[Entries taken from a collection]
%%

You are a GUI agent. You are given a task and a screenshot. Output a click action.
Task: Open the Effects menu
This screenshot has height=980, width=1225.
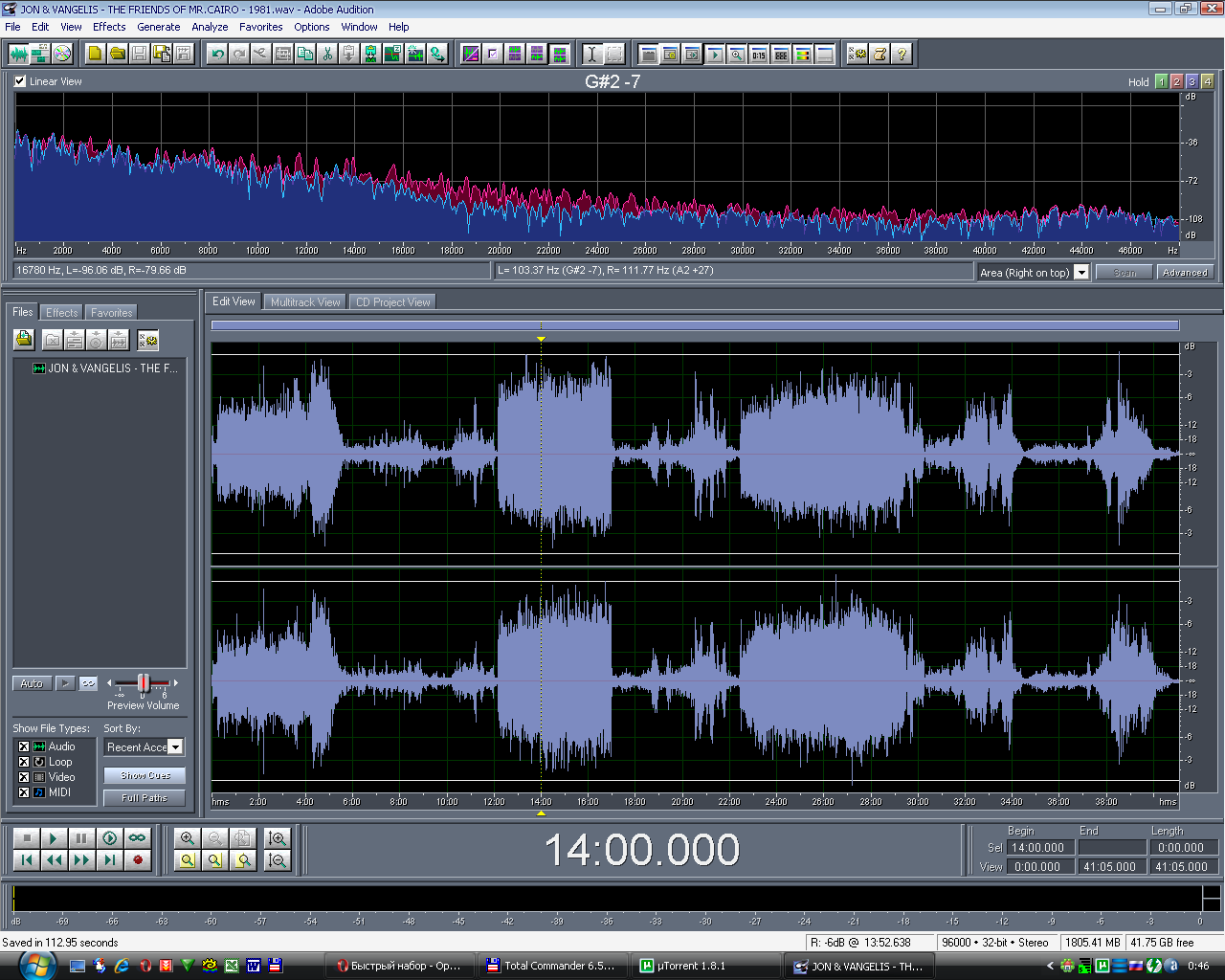click(109, 27)
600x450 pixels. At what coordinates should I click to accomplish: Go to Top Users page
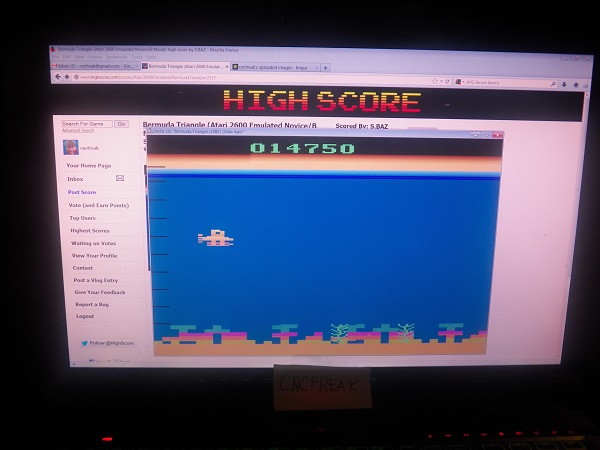coord(83,217)
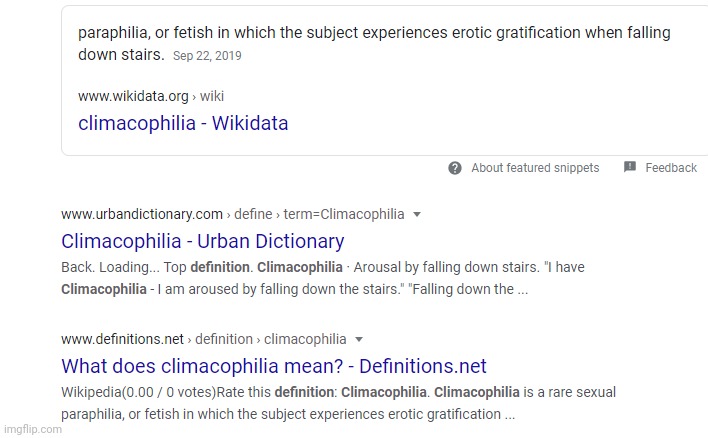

%%

_WORK TASK_.
A faithful copy of the records above, without images, is what to give back.

_ANSWER TO THIS EXERCISE_.
You are a GUI agent. You are given a task and a screenshot. Output a click action.
Task: Open the Effects menu
This screenshot has height=980, width=1225.
click(109, 27)
600x450 pixels. At what coordinates should I click to accomplish: Go to Top Users page
coord(83,217)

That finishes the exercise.